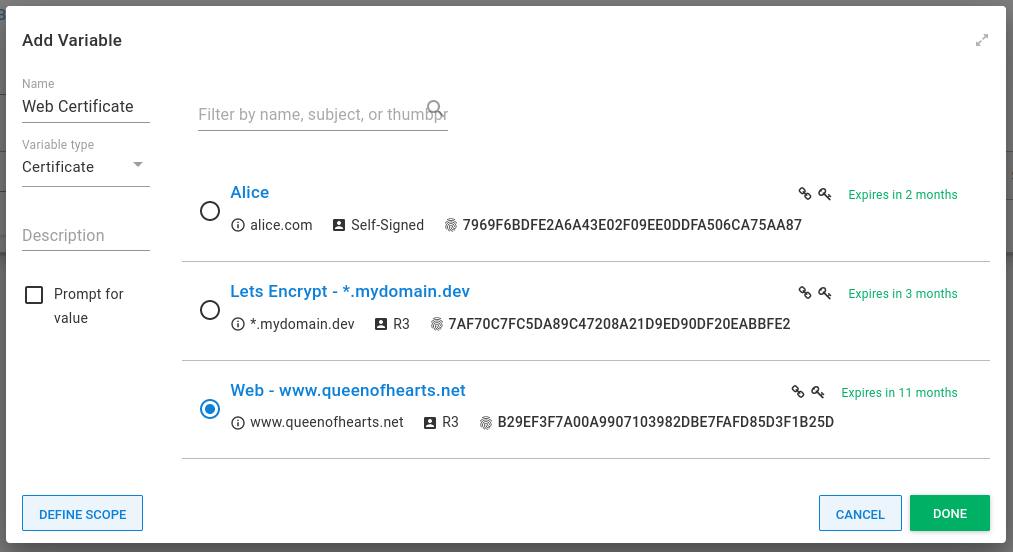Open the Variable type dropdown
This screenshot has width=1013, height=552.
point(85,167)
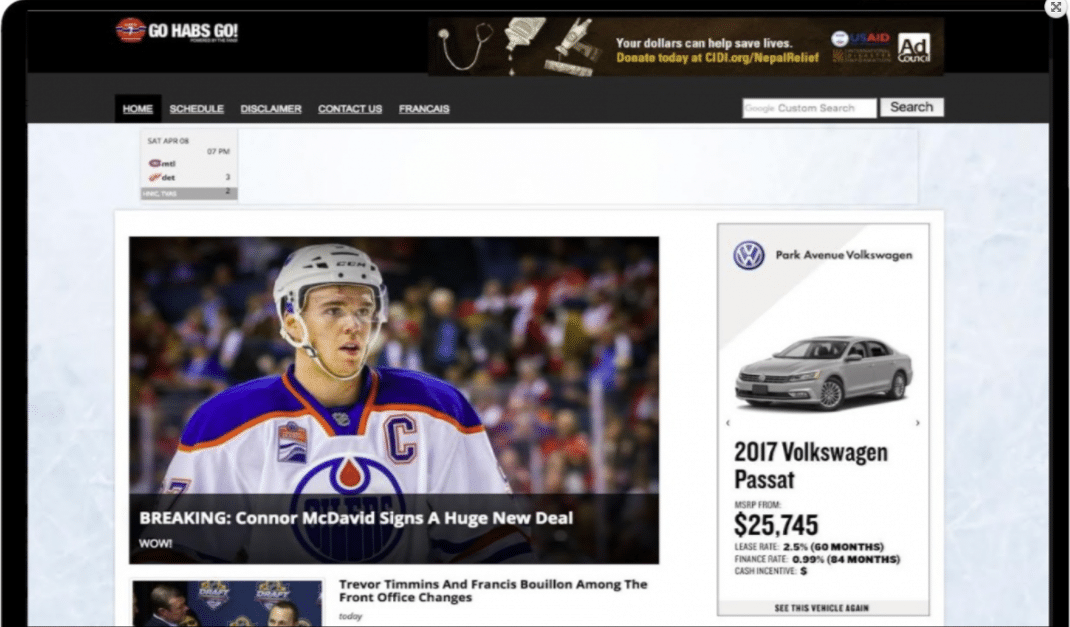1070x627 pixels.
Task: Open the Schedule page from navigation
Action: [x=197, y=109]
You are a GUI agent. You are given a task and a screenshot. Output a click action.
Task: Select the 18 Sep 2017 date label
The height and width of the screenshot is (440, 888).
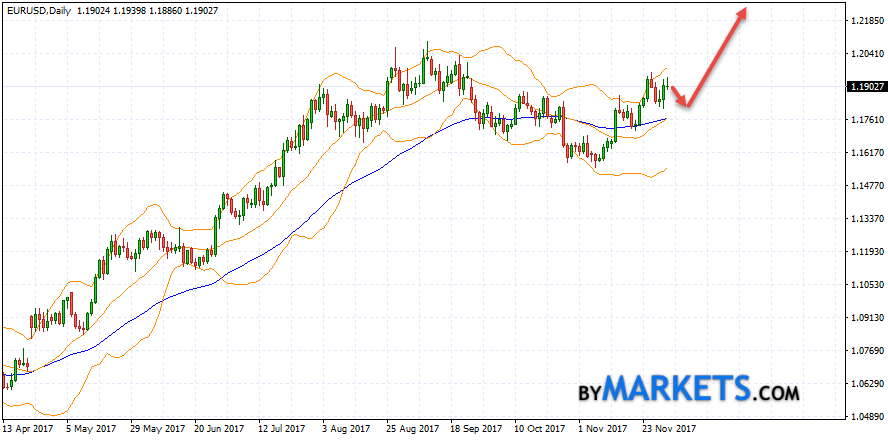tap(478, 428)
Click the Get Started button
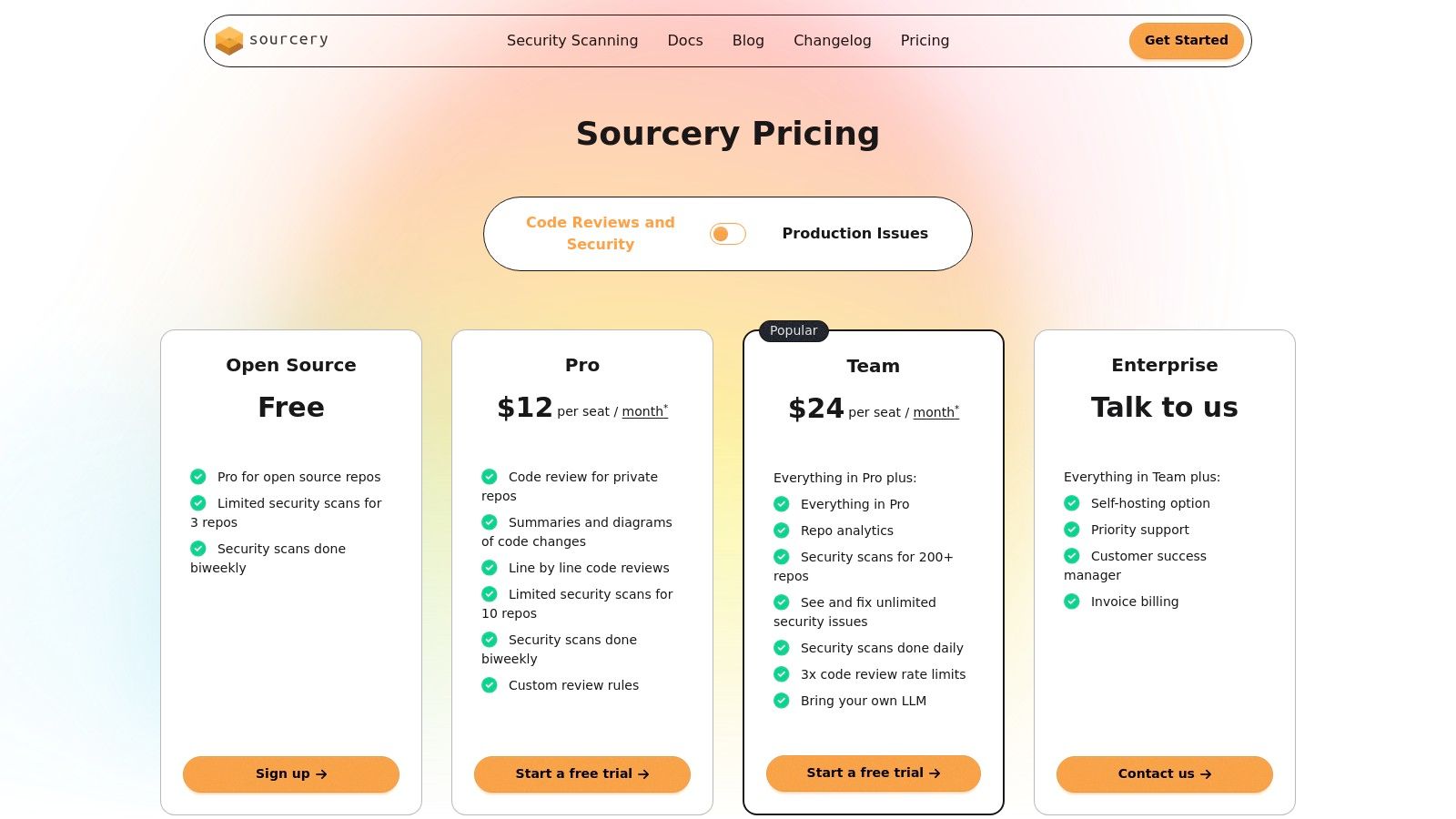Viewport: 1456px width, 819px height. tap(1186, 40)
********
**INSTRUCTIONS TO FOLLOW:** Return only what lies between the line containing "The height and" and the last line of the listing, those two lines included, exactly as written and with no pictures.

**SOLUTION:**
The height and width of the screenshot is (440, 888).
tap(478, 428)
Click the Get Started button
Viewport: 1456px width, 819px height. tap(1186, 40)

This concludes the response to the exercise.